Following step 220, the method returns to step 202 where another
data packet is received and the method is repeated.
[0029] FIG. 3 is a flow chart illustrating an exemplary method for
determining network latency based on conversation fingerprints. The
exemplary method begins at step 301 and advances to step 302, where
hash keys, associated timestamps and any additional attributes are
received from a first network monitoring device. Similarly, at step
304 hash keys, associated timestamps and any additional attributes
are received from a second network monitoring device. It should be
noted that steps 302 and 304 are presented by way of illustration
only and are not intended to reflect a fixed sequence. The order in
which hash keys and associated data are received from different
network monitoring devices may vary.
[0030] Next at step 306, the hash keys received from the first
network monitoring device are compared to the hash keys received
from the second network monitoring device. If it is determined at
step 308 that no hash key received from the first network
monitoring device matches a hash key received from the second
network monitoring device, the method returns to and is repeated
from step 302. However, if it is determined at step 308 that a hash
key received from the first network monitoring device matches a
hash key received from the second network monitoring device, the
method proceeds to step 310, where any additional attributes
associated with the first hash key are compared to corresponding
attributes of the second hash key.
[0031] If it is then determined at step 312 that the attributes
associated with the first hash key do not match the corresponding
attributes of the second hash key, the first and second hash keys
are considered to have been derived from distinct conversations and
the method returns to and is repeated from step 302. However, if
the attributes associated with the first hash key do match the
corresponding attributes of the second hash key, the probability of
the first and second hash keys having been derived from the same
conversation is considered to be very high and the method moves to
step 314. At step 314, the timestamps associated with the first
hash key are compared to the corresponding timestamps associated
with the second hash key in order to determine point-to-point
network transit latencies between the first network monitoring
device and the second network monitoring device. Following step
314, the method returns to and is repeated from step 302.

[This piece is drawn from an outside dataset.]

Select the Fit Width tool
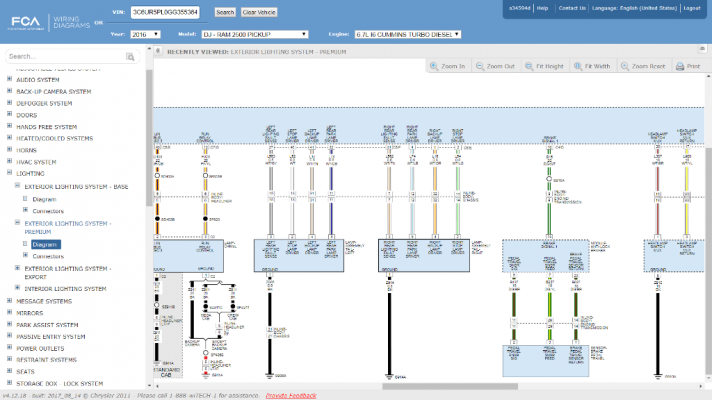Screen dimensions: 712x400 click(591, 66)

[0032] From a reading of the description above pertaining to
various exemplary embodiments, many other modifications, features,
embodiments and operating environments of the present invention
will become evident to those of skill in the art. The features and
aspects of the present invention have been described or depicted by
way of example only and are therefore not intended to be
interpreted as required or essential elements of the invention. It
should be understood, therefore, that the foregoing relates only to
certain exemplary embodiments of the invention, and that numerous
changes and additions may be made thereto without departing from
the spirit and scope of the invention as defined by any appended
claims.
* * * * *